William Melis

Personal information
- Born: August 28, 1960 (age 65) Cleveland, United States
- Nationality: Greek / American
- Listed height: 6 ft 7.93 in (2.03 m)

Career information
- College: Kenyon College
- Playing career: 1982–1996
- Position: Power forward (basketball)
- Number: 9,14

Career history
- 1982–1988: Apollon Patras B.C.
- 1988–1990: PAOK
- 1991–1994: Dafni
- 1994–1995: Peiraikos Syndesmos
- 1995–1996: Milon

= Bill Melis =

R Greek–American basketball player

William Melis (Μπιλ Μέλις or Βασίλης Μέλις) is a former Greek–American professional basketball player.

==College career==
Melis played college basketball at Kenyon College.
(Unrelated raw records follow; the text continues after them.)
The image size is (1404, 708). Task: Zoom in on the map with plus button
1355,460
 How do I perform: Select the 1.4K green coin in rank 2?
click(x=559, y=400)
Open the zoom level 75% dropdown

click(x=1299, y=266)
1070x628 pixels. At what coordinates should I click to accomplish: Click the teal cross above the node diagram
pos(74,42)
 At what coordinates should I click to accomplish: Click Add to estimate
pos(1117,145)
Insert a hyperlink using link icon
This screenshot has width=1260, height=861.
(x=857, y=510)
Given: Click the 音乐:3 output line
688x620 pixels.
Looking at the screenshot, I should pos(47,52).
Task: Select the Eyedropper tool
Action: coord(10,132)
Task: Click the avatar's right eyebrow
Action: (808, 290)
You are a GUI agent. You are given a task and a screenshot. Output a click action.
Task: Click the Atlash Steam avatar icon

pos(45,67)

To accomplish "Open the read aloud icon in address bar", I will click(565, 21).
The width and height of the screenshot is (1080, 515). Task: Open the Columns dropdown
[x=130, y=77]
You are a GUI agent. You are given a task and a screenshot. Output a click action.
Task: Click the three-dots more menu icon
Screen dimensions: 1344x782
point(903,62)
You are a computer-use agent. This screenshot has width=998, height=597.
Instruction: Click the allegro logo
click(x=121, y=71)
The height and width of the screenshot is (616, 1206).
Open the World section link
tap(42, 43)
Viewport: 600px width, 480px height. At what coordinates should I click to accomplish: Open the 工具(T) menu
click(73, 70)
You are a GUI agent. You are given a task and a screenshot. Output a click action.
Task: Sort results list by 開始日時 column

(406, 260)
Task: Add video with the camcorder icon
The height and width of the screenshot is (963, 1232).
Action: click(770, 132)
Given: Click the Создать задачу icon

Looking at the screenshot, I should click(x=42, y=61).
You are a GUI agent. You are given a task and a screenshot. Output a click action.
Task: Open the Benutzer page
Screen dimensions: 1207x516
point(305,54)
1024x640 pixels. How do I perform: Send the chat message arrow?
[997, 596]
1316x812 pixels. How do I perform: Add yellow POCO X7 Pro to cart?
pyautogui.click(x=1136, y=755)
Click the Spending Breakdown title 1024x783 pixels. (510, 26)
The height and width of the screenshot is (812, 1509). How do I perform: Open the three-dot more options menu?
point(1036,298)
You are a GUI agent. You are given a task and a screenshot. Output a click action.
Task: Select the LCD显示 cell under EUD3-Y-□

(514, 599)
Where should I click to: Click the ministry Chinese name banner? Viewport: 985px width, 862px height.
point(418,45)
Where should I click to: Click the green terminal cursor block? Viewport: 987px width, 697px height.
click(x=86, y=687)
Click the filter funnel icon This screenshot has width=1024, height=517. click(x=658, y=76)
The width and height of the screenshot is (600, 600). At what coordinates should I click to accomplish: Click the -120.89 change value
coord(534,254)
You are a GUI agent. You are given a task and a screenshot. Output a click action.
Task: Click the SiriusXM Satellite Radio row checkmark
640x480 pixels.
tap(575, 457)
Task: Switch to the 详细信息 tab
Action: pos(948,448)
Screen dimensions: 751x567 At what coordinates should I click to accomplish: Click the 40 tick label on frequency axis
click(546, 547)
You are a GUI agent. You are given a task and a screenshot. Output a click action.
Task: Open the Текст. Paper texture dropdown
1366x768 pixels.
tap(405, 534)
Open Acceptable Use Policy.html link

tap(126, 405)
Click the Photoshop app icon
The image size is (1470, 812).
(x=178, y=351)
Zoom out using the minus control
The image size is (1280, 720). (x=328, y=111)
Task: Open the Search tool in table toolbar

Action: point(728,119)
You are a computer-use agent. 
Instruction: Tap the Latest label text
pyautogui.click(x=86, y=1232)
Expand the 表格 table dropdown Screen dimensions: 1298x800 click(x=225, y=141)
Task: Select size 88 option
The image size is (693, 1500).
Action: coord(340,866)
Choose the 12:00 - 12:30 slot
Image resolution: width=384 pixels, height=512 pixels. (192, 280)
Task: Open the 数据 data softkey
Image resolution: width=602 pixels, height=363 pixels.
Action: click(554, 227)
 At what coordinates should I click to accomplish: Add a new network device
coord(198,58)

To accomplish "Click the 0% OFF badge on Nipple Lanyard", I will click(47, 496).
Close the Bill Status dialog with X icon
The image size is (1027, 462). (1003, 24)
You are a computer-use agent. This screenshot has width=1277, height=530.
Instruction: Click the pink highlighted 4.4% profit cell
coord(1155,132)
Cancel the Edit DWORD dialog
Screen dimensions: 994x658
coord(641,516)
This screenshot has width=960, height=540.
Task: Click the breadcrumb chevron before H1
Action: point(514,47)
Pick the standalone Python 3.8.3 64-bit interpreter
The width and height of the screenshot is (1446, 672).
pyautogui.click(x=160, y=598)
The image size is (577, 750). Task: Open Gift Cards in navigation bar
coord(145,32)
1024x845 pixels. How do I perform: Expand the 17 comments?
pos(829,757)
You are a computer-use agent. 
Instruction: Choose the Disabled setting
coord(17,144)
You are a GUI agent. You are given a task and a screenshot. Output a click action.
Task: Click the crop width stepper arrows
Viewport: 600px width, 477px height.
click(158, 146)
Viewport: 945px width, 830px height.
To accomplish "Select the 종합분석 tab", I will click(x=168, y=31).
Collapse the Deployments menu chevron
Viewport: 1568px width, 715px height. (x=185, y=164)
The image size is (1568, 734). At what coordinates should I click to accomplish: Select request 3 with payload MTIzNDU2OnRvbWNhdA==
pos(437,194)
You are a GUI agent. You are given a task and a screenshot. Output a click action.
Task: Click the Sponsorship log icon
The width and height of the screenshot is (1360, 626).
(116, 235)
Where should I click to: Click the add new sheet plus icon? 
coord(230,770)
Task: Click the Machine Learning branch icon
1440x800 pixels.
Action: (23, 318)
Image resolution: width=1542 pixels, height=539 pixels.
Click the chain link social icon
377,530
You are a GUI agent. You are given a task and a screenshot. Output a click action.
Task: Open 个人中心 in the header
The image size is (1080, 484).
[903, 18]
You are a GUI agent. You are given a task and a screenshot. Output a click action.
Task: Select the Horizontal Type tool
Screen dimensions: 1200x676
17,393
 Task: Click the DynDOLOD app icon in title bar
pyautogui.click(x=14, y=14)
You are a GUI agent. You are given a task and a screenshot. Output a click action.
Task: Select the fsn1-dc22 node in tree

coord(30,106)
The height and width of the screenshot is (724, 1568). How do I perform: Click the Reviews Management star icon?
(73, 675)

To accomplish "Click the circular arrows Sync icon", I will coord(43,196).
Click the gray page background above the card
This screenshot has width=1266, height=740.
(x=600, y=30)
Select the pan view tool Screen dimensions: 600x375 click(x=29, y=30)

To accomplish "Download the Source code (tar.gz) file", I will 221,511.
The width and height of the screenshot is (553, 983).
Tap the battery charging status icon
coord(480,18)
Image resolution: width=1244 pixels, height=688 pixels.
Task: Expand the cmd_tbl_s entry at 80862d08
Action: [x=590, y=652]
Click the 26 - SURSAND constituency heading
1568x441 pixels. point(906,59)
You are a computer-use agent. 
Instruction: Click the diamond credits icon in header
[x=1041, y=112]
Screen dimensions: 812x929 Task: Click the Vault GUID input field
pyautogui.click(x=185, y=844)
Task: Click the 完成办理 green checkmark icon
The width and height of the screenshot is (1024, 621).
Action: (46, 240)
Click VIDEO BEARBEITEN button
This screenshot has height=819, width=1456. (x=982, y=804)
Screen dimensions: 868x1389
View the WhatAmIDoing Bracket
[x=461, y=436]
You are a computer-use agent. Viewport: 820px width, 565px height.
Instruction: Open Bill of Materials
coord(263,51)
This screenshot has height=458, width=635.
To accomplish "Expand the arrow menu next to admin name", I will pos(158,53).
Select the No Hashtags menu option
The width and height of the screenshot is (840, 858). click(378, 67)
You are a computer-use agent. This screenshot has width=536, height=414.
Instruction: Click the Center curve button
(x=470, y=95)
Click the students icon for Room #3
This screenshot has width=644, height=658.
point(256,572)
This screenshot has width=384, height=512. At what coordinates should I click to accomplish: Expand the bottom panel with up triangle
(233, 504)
He was the captain of the team during his senior season. Moreover, he is still one of the most pertinent players of his college, having almost 49% at field goals.

==Professional career==
Melis started his career playing with Apollon Patras B.C. At his first season, one of his best performance was a game against PAOK. Melis scored 27 points in a 73-85 home defeat. At 1986–87 season Melis scored 361 points in Greek Basketball League and he finished in first ten scorers.
In 1988 he was transferred to PAOK. Thessaloniki's club paid to Apollon 25 million Greek drachma and gave five players, including Mark Petteway, Zaharias Katsoulis, Gerasimos Tzakis, Platon Hotokouridis and Panagiotis Kalogiros. He played two years with PAOK, and he missed 1990-91 season due to a serious family problem. Melis joined to Dafni in 1991, and he played for three years in the Greek Basketball League. He finished his career playing in Greek A2 Basket League with Peiraikos Syndesmos and Milon.